As with my new (and unfortunately still unused) cocotte, planning the menu is really half the fun, and has taken me the better half of the last two weeks. Including a trip to Kinokuniya with June of, under the excuse of there being a 20% off members' sale. Given that it is Christmas, thought the fare should be pretty hearty, may have to crank up the aircon to keep people hungry methinks. So here is the plan so far:

Still undecided, but potentially:
Parmesan and nori puffs, from Jane Lawson's Yoshoku (one of my new acquisitions)
Tapenade (recipe from our Italian former neighbour in Beijing)

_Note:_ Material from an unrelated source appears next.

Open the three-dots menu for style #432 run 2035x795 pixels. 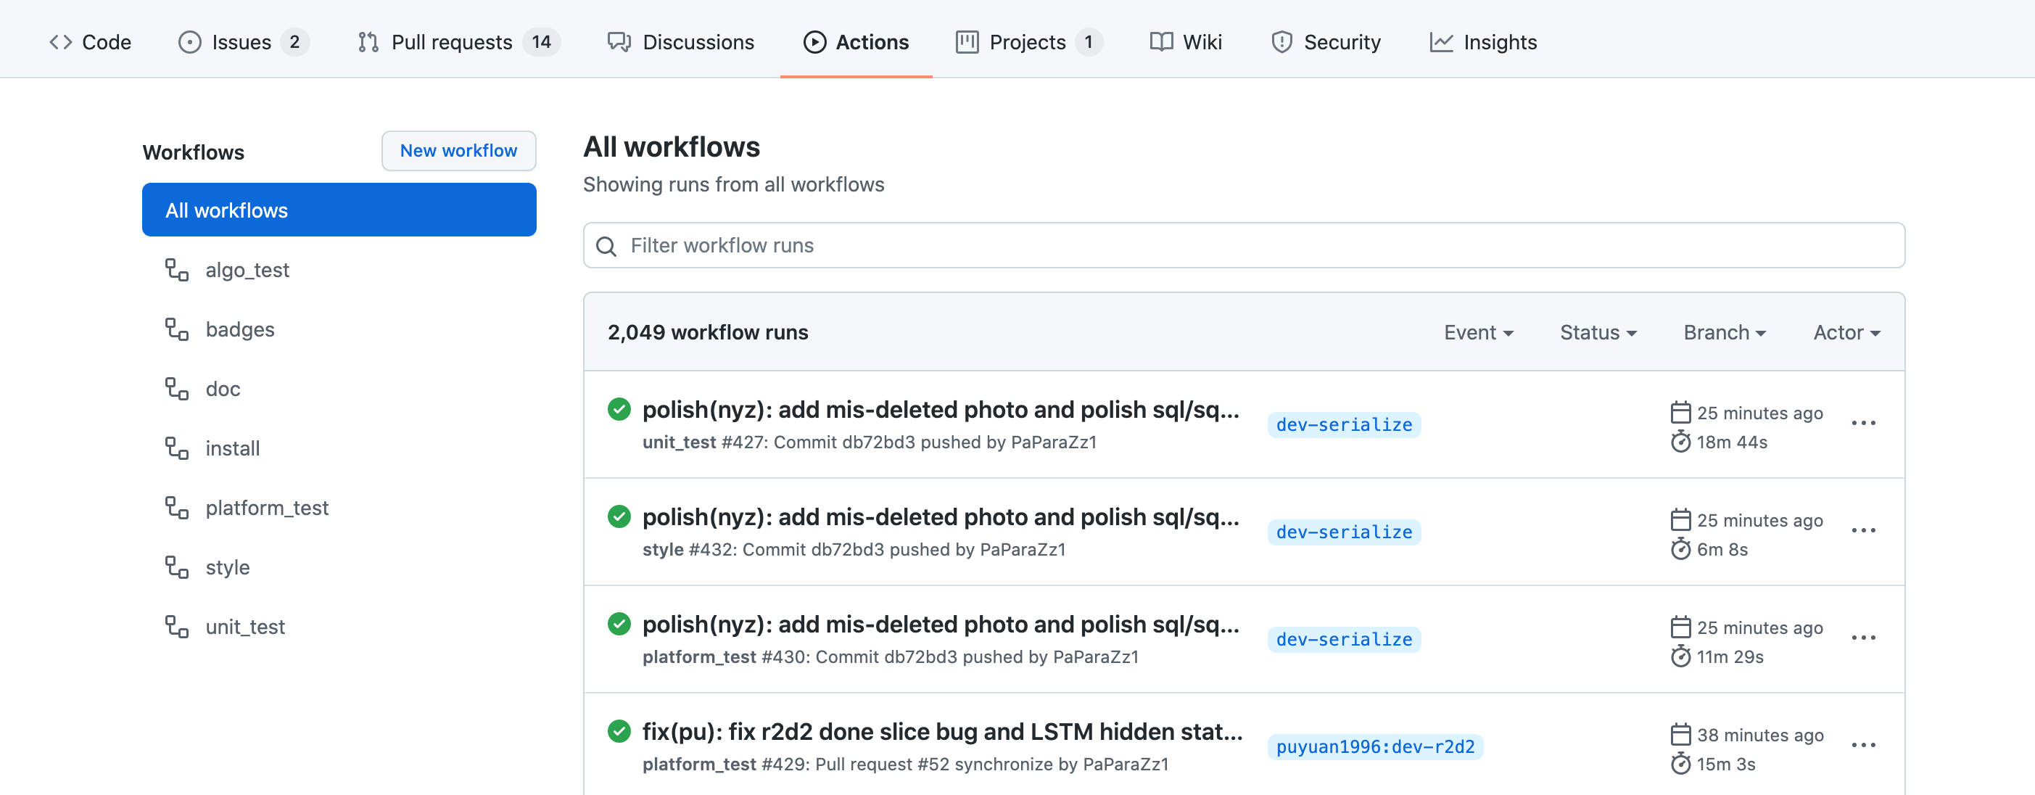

Tomatoes in sesame sauce a la Xi Yan
Asparagus, mint and parmesan salad, from an old issue of Vogue Travel & Entertaining

Ham and turkey from Mezza9 (hooray for Christmas staples!)
Potato and lardon casserole, from the Dec 2005 issue of Epicurious

Plum clafoutis from Donna Hay's Modern Classics
And, if I'm really feeling ambitious, a chocolate tart from the same book, to double up as Jean's birthday cake

Given my sorry kitchen management skills, have tried to find relatively straightforward recipes. But then again, they all look relatively simple until you realize the guests are arriving and you're only halfway done and still clad in food-stained clothes and messy hair. So we shall see! Wish me luck!